You can't use no washing machine or anything modern. It just sucks the life right out so we lay it out in my backyard at sunset, the quilts resting on high grass at the edge of the hayfield and the petticoat and suit and all spread out over the hydrangea bushes. You can’t use hangers ‘cause of the metal, don’t you know it, just bites at the cloth.

So we went up on the back porch to sit for a while just looking at, well we call them our buried treasure ‘cause we dig them out of chests and wardrobes and if you knew what some of these old houses are like you’d know I really mean it when I say dig. So anyway we sat on the porch ‘til dark talking about, I don’t know what but probably her great-granddaughter’s wedding ‘cause for a while it was THE topic of conversation and when the mosquitos started to bite Mamie went on home to read her Bible. I just went to bed ‘cause I don’t stay up since Earl passed.

And I woke up. I often do I guess it’s age and since Earl went I don’t do much more than drowse but anyway I woke up when the moon was high and round as a golden locket. A shadow passed by the window and well I expect I’m not the only widow that does this but I got up to see if Earl’s come home, you can get a little confused between what’s so and what you want to be so.
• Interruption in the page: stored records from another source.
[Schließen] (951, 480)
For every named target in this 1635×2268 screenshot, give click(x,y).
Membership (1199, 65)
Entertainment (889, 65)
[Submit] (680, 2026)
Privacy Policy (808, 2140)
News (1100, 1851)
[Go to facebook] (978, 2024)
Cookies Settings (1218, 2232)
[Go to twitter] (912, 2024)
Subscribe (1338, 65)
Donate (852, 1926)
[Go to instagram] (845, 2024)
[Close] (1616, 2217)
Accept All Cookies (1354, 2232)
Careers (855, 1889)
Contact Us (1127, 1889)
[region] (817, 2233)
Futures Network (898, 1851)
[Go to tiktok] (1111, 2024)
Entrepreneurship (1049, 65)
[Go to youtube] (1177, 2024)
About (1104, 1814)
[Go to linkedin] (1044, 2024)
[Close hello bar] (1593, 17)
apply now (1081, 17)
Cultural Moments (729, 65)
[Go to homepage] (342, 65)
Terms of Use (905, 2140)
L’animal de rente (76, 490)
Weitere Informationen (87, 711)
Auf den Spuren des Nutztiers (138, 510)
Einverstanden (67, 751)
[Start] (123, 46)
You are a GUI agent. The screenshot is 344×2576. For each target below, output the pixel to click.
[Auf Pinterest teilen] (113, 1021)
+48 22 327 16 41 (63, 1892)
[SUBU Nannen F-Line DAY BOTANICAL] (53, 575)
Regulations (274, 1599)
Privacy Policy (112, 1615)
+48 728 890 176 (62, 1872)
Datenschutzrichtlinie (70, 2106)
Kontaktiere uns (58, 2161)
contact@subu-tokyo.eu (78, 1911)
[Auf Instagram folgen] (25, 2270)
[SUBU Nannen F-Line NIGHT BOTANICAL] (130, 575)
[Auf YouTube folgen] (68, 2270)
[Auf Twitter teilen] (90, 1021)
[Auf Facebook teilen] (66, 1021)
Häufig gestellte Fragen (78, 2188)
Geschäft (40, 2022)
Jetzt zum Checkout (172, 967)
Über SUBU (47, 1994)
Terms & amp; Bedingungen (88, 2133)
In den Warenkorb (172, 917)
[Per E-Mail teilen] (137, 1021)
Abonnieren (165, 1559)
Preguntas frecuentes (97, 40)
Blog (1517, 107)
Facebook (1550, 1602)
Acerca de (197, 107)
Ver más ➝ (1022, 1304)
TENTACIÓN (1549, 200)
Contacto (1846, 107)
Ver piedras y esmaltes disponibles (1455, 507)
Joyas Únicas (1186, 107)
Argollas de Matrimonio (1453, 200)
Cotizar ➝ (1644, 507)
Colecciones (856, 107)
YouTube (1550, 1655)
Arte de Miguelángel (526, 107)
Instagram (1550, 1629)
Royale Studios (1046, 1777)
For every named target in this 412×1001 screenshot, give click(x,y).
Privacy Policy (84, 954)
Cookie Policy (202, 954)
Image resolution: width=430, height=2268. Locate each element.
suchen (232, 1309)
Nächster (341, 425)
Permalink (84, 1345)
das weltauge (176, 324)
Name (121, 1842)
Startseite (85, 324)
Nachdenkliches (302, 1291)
I wait for his step on the porch, then thinking how just one time more I’d like to see the moonlight shining off that jalopy old pickup of his I had to sell, I look out the window to see that whole suit of clothes , Jesus is my witness, pass through the yard and a petticoat and camisole rise up off the pink flowers just like a woman, you know what I mean like a woman rising to her man. The suit swelled and swooped, the two sleeves out around that gauzy camisole, leading a dance so clear I could count the waltz beat as they rounded the yard. I wished I could call it some trick of the wind’s but not a leaf or flower moved in the least. Their moon shadow slid alongside them near as dark as the sun’s and I watched like I was solid ice ‘til they twirled higher toward the stars and right close to my window. I quick laid back down in the bed and pulled the covers up to my chin and didn’t move but for quaking. I prayed first for my everlasting soul and then I guess for old souls everywhere and then I cried a bit for Earl.

At first light I felt I could move so I called Mamie and she come over before the coffee was even percolated through. She’s twenty-five years older than me but quicker, quick as a red squirrel. I told her all and said Mamie please look out the window and she did and said honey, you can come see, they’re asleep. And they were just flat on the double wedding ring quilt and spread careful like two lovers resting, the underthings tucked beneath the suit’s folded shoulder. I said Mamie I never and she laughed her laugh like a little silver bell. She said I guess I’m only surprised it doesn’t happen more I’m glad they had a last chance, aren’t you. It took me a minute but I said, don’t I just wonder if. What, honey, she asked but she’s so quick and she knows me better than anyone. You get out something of Earl’s and you pick out something you like for yourself it should probably be from a good old time. And I’ll give them to my great-grand daughter for when the time comes. She thinks we’re crazy old biddies selling silly old clothes but she’ll do it she has a good heart and she doesn’t know it yet but she’ll come to be a crazy old biddy herself one day. And so then we took our morning coffee and powder doughnuts out on the back porch to watch the dew dry up and pick up the clothes at just the right time, before the sun took the moonlight out of them again.